Initially, there was shock and surprise online at Hickland being a bisexual Black man, followed closely by anger at how Hickland had used Black women and our likeness to gain credibility and celebrity status online. He even occasionally received donations through Cash App from followers happy to give back to someone they believed to be a Black woman. In a note posted moments before he deactivated his accounts, Hickland accepted being guilty of all harm his actions caused, but claimed that he did not post nude photos or engage in any group chats with minors. "What is true is that I did hide behind this alias," he wrote.

Despite his ambition, Hickland was aware of the backlash that would come with his reveal. In his PAPER interview he admitted that he should've gone about this earlier instead of consistently promoting a falsehood. "But it's also my fault. I could've [handled this whole thing] better," he said. "I had good intentions, but I still hid behind an anonymous identity and hid who I was — I feel like I fucked up majorly."

It seems evident now that Hickland hoped to spin this identity reveal into the launch of a budding music career. Many have alleged that they had received DMs from EmoBlackThot asking for advice on how to manage his 'friend,' an aspiring DJ, and that friend was Hickland himself (as shown by screenshots PAPER obtained). It could be that once Hickland witnessed the rise of his close friend Lil Nas X, who became a worldwide star after running a now-deleted stan Twitter account, he thought he might be able to do the same.

To build such intricate relationships online, speak so confidently on what it's like being a Black woman and deceive so many, almost seems like a Black Mirror episode. Hickland could've kept the account going for years, but instead chose to risk his reputation for an interview in hopes that he could turn his real identity into a profitable business.

Several people on Twitter have wondered why people were so open to trusting an account that made no attempt in being honest with their identity. For me, the reason I felt comfortable with EmoBlackThot was because even if I didn't know the face behind the account, their vulnerability made me relate to them. They spoke directly on racism and misogynoir in ways only Black women would understand, which in turn helped them build an authentic relationship with their audience.

The reveal came as a shock for Deja, a close online friend of EmoBlackThot. She had placed trust in the anonymous account, confided personal information and given advice all under the idea that this was someone who truly had her best interests at heart. Yet, she feels that people aren't as angry as they should be, instead choosing to make fun of the young women who befriended the account and not the perpetrator who lied to them.
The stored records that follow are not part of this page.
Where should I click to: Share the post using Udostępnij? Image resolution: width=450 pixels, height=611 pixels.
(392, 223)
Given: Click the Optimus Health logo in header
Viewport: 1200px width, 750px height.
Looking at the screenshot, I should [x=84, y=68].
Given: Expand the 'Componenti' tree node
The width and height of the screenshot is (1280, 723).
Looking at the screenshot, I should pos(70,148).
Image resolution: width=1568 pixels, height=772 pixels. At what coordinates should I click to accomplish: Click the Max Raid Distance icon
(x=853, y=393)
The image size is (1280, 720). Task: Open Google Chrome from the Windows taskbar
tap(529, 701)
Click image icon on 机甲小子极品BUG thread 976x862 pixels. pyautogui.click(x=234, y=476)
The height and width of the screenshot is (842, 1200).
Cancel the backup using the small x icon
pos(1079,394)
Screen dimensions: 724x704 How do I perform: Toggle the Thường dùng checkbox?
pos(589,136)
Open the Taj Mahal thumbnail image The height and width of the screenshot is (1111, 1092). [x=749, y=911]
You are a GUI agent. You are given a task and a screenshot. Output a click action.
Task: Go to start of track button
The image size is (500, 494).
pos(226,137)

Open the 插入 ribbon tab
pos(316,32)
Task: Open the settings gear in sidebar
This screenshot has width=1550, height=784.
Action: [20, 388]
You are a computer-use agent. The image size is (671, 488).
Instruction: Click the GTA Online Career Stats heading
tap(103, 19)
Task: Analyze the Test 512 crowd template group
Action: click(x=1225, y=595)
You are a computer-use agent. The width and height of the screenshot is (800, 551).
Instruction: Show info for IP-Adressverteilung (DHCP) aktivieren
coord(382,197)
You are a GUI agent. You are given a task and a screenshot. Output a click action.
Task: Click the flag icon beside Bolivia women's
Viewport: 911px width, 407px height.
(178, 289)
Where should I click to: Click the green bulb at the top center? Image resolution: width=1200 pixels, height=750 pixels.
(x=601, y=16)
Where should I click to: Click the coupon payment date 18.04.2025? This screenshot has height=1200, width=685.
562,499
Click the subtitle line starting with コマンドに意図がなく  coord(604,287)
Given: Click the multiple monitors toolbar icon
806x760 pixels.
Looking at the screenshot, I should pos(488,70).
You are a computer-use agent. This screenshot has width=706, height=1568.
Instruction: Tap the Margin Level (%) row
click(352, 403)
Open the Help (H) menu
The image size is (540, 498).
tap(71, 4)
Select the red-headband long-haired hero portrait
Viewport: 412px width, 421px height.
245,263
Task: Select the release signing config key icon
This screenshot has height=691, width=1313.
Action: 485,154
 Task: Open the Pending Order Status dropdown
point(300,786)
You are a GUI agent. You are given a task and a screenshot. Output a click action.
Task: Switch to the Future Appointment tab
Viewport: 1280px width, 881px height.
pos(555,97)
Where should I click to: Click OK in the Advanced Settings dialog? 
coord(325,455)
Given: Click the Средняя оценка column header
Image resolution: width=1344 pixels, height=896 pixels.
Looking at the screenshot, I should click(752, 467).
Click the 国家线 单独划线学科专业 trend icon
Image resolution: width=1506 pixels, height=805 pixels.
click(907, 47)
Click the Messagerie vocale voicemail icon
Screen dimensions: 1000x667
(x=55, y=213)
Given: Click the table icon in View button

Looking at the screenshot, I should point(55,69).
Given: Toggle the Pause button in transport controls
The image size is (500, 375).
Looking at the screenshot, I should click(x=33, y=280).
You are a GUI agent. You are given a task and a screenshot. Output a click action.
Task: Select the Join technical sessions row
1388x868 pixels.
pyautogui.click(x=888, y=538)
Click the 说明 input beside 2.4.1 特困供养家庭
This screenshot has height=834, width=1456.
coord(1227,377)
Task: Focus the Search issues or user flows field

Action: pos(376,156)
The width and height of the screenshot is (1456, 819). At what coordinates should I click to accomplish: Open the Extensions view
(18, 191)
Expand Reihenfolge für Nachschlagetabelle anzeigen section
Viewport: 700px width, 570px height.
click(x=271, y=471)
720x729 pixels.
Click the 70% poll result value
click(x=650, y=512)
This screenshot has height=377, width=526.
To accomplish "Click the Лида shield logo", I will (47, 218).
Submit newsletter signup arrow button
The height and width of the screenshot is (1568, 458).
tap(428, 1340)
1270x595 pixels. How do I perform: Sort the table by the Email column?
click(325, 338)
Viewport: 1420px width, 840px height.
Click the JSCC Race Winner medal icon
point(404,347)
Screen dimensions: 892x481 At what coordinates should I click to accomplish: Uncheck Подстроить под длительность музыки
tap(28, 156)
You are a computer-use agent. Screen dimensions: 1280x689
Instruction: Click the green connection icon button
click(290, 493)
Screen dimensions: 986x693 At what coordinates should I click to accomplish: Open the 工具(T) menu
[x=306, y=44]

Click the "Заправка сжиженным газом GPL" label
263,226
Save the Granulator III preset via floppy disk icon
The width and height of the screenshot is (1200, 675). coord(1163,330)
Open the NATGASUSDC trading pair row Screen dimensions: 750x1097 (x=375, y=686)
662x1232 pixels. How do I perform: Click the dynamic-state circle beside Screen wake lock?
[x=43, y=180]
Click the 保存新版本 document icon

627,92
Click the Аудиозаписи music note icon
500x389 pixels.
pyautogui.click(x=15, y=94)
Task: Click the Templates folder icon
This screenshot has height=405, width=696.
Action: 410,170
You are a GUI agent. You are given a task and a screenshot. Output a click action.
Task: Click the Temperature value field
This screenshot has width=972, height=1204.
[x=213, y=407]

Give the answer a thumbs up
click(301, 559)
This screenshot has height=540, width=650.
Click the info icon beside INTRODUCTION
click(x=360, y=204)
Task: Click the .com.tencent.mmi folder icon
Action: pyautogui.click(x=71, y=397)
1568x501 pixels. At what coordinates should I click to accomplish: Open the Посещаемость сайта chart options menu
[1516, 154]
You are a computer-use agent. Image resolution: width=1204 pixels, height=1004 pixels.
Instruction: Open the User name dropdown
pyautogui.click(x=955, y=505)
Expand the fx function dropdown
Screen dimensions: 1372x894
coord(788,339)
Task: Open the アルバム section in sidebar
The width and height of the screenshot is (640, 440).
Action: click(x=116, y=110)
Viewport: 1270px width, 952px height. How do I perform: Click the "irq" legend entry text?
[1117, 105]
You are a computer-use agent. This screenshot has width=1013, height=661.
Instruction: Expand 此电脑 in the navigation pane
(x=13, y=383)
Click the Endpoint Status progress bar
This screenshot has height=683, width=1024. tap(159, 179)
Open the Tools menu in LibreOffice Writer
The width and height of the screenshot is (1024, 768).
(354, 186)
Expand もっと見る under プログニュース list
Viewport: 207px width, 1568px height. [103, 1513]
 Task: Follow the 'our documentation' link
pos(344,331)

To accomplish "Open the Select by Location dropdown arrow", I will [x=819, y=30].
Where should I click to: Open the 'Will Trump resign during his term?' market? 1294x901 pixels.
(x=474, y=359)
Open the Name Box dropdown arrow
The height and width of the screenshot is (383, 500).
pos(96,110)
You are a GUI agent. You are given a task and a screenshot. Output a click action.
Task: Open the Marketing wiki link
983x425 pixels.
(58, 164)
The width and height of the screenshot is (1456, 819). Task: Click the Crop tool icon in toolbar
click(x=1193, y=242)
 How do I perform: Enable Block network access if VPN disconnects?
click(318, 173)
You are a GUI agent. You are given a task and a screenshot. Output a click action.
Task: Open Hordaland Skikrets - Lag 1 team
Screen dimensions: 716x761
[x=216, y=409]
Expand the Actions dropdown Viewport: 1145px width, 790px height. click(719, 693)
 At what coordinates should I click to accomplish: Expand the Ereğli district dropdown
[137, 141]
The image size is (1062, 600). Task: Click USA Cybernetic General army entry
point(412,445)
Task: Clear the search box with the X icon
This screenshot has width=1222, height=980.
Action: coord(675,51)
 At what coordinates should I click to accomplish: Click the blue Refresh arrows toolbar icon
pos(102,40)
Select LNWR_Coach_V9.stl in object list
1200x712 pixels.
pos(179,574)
"I think everyone should understand that the victims of this, and yes I do stress the word victims, are not at fault for trusting someone who some of us had known for years," she says. "Rather than blame people for being trusting, I think we should focus the blame on the person who was manipulating people for consent on sending nudes and sharing trauma, as well as trying to get clout and retweets. I've seen too many tweets where people are calling young Black women clowns and idiots for being a decent human being."

I too once considered EmoBlackThot a friend. They were someone I felt supported by and wanted to see prosper for all the good work they did in the name of Black women. Yet, all I feel is anger that once again our experiences have been commodified for someone else's personal gain.

EmoBlackThot set out to create a safe space, but in the end his own ego destroyed the very thing he wanted to protect. I don't feel sorry for Isaiah in the least, because for someone who had studied Black women online so meticulously, he should've been more aware of how this would have an effect on the online community.

In the end, it's a blunt reminder that you can never truly tell who someone is behind a screen.